I stopped giving those talks because I just couldn’t convince myself (and ergo an audience) that there was any business value in using Facebook. The inability to fine-tune features and privacy and the movement to blare on the news feed made me eliminate those talks from my repertoire. Things just felt wrong on a gut level; as it turns out, recent research says this was more than a feeling.)
Mark, make me feel like Facebook is a cool place where I want to share and preserve information for a very long time. Do that by taking everything I’ve said above and inverting it so that the people who care about me see my information, and see it on time. I recently posted news of a job change on my Facebook profile. One of my close friends, who logs onto Facebook 4 or more times a day never even saw this in his feed! What a lost opportunity for both of us.
Set things up so that my “Limited Profile” is all people can see when we’re not connected – again, like you did up until 2009. Did you know that when a person I’ve put on Limited Profile “unfriends” me that, poof, suddenly they can see my entire public profile? They see more as a stranger than they do as a friend! Concept #2 that I just can’t get my head around.
Don’t shove the same stuff into my feed again and again if I don’t respond to it. I didn’t watch “Jane Austen’s Fight Club” when it showed up this morning and I’m not going to watch it now. In the meantime, my friend John Hagel has posted an article about neuroscience that’s right up my alley…but, ironically, nowhere on my feed.
Give me back local. I loved seeing what was happening in and around my hometown; it connected me to things I might have otherwise missed and now look for on Meetup and Twitter.
Make ads relevant to me. Really! Who has more information about my likes and dislikes than you, Mark? Who knows the type of friends I hang out with, the things I click on when they post, even what my conversations and status updates suggest about my love life? And yet you serve me (wait, let me look) something about a PPC search network? I wish that your Irrelevant/Uninteresting/Repetitive choices when I “X” out ads had an “All of the Above.” I’m never going to click on that, and if you paid attention to that, over time you might attract some advertisers I’d actually respond to.
Mark, there’s more, but this is enough for now. I’ve come so close to pushing that “deactivate” button, but I gotta confess: you have me over a barrel.
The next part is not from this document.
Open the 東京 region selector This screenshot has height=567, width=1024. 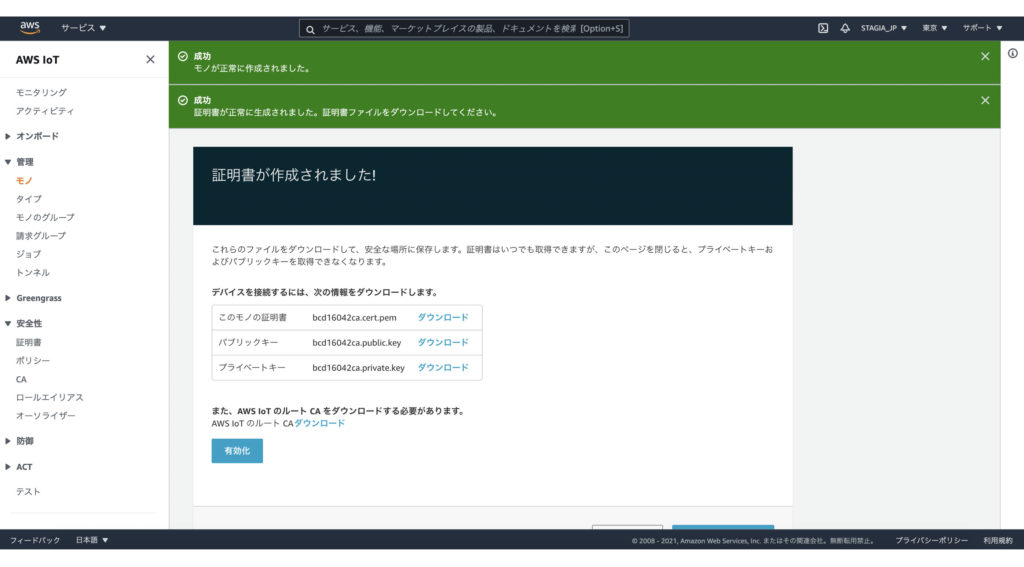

My kids are there, my sisters and brothers, my co-workers, my adorable Uncle Harvey and my high school friends and people I’ve met in my travels; they’re all there. Some of them also see Facebook as the online application we most hate to love; I’m right there with all of those folks who are highly dissatisfied but can’t bear to log off.
I’m just one of your 500 million users, but somehow I think there are a few others who think like me – and maybe we’re the people you should be listening to.
But I could be wrong. I’d like to know. So…what do you say? Ask the question, Mark. And then give us the service our answers describe.